The Ganden Tripa or Gaden Tripa (Wylie : dga’ ldan khri pa "Holder of the Ganden Throne") is the title of the spiritual leader of the Gelug school of Tibetan Buddhism, the school that controlled central Tibet from the mid-17th century until the 1950s. The 103rd Ganden Tripa, Jetsun Lobsang Tenzin died in office on 21 April 2017. [1] Jangtse Choejey Kyabje Jetsun Lobsang Tenzin Palsangpo is the current Ganden Tripa.

Contents

The head of the Gelugpa order is the Ganden Tripa and not, as is often misunderstood, the Dalai Lama. [2] [3] It is also often misunderstood that the Ganden Tripa is the same person as the abbot of Ganden monastery. Ganden has two abbots, the abbot of Ganden Shartse and the abbot of Ganden Jangtse, and neither of them can be the Ganden Tripa unless they have also served as abbot of Gyumay or Gyuto tantric colleges. See 'Mode of Appointment' below.

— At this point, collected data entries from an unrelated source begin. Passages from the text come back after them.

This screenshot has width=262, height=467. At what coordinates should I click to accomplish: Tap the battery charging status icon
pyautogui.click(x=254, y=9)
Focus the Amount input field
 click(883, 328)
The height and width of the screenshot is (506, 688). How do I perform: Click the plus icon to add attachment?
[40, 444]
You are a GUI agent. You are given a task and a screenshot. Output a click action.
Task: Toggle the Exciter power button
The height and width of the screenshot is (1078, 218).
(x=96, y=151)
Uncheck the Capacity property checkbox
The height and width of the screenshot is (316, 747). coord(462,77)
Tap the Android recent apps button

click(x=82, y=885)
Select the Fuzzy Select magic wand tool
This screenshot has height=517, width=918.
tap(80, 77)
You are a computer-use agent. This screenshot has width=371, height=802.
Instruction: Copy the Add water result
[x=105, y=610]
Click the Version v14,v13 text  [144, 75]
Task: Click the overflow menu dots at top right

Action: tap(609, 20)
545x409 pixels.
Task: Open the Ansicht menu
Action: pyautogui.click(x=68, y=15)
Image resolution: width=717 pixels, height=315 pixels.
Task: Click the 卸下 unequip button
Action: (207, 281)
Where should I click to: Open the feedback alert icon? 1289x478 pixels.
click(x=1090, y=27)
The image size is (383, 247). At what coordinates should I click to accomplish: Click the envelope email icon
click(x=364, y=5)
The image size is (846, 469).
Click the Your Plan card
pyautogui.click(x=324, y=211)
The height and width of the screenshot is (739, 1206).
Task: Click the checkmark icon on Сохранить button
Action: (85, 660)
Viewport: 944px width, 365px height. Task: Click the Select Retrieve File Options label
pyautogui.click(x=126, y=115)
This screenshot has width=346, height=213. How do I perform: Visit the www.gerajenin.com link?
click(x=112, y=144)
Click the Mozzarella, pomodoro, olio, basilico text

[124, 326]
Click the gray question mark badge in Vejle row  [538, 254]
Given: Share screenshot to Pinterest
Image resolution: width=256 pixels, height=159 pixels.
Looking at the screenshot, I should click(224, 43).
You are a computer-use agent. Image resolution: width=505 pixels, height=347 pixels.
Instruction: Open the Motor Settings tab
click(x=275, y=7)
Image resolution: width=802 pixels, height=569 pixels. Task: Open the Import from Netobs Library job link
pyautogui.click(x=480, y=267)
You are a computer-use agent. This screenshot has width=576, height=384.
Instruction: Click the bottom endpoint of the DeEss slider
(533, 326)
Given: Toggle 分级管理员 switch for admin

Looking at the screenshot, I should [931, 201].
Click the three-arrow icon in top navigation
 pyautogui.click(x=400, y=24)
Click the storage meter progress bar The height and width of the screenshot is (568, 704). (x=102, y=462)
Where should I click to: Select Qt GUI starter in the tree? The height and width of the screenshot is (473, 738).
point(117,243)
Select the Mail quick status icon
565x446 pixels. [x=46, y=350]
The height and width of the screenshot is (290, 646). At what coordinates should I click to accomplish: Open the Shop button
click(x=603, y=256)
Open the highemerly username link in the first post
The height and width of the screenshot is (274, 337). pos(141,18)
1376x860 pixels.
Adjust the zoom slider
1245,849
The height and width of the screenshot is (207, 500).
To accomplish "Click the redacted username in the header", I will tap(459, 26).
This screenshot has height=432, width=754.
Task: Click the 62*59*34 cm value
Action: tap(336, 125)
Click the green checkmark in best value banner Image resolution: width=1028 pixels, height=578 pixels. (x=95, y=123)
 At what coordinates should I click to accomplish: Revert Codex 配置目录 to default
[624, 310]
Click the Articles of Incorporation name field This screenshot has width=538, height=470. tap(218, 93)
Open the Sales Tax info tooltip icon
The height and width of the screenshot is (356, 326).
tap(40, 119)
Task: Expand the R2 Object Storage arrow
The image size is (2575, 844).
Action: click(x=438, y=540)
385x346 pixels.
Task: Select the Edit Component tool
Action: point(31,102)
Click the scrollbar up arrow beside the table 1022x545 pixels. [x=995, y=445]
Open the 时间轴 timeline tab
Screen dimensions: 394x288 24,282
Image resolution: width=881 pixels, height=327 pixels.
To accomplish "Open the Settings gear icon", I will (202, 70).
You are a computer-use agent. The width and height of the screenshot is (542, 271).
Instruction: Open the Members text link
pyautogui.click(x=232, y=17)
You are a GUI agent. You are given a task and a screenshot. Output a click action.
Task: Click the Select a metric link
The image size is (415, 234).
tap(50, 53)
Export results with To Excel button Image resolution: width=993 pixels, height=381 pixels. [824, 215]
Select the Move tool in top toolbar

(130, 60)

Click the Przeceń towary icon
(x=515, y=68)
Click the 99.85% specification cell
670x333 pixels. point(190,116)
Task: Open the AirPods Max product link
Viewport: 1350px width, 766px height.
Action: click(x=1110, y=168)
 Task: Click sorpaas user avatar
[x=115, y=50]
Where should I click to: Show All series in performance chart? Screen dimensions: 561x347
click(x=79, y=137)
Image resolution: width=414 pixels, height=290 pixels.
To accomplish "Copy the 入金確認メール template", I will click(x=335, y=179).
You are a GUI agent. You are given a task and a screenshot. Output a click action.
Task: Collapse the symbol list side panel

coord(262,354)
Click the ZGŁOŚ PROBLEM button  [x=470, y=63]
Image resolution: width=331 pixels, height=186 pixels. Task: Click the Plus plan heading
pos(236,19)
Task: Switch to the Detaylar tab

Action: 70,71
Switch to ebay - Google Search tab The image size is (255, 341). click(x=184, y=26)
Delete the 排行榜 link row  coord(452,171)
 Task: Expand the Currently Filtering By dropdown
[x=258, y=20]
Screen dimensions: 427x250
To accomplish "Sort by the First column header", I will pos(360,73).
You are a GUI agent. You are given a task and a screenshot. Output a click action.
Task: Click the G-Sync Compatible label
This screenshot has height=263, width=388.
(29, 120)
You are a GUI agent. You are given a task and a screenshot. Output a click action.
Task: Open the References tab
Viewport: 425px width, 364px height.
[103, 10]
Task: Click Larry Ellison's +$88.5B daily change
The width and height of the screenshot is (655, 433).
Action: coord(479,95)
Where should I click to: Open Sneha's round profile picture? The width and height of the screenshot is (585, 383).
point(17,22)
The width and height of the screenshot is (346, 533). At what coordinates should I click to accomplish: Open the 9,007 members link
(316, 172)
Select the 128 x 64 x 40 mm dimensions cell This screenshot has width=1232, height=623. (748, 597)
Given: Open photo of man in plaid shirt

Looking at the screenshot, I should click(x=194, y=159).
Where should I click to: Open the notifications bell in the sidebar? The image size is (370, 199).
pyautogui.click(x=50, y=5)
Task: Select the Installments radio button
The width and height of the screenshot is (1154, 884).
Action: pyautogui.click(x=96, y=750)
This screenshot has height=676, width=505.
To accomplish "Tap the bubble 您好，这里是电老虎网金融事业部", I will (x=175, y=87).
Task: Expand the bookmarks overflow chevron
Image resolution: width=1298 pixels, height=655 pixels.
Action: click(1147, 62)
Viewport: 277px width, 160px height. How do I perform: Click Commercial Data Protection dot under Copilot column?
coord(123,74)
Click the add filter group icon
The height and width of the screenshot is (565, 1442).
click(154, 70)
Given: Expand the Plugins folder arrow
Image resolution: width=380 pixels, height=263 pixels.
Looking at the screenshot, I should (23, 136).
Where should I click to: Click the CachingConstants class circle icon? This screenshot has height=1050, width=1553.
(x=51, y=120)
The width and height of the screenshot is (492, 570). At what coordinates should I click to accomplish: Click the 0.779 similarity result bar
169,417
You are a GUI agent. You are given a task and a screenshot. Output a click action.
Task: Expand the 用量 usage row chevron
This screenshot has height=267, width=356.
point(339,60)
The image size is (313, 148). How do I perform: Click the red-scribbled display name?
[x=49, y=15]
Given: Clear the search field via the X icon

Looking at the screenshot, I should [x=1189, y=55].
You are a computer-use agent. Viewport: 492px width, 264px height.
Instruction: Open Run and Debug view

The Ganden Tripa is an appointed office, not a reincarnation lineage. It is awarded on the basis of merit which is the basis of his hierarchical progression. Since the position is held for only a 7-year term, [4] there have been many more Ganden Tripas than Dalai Lamas to date (102 as against 14).

Je Tsongkhapa (13571419), who founded the Gelug is the first Ganden Tripa. After Tsongkhapa's passing, his teachings were held and kept by Gyaltsab Je and Khedrub Je who were the next abbots of Ganden monastery. The lineage has been held by the Ganden Tripas.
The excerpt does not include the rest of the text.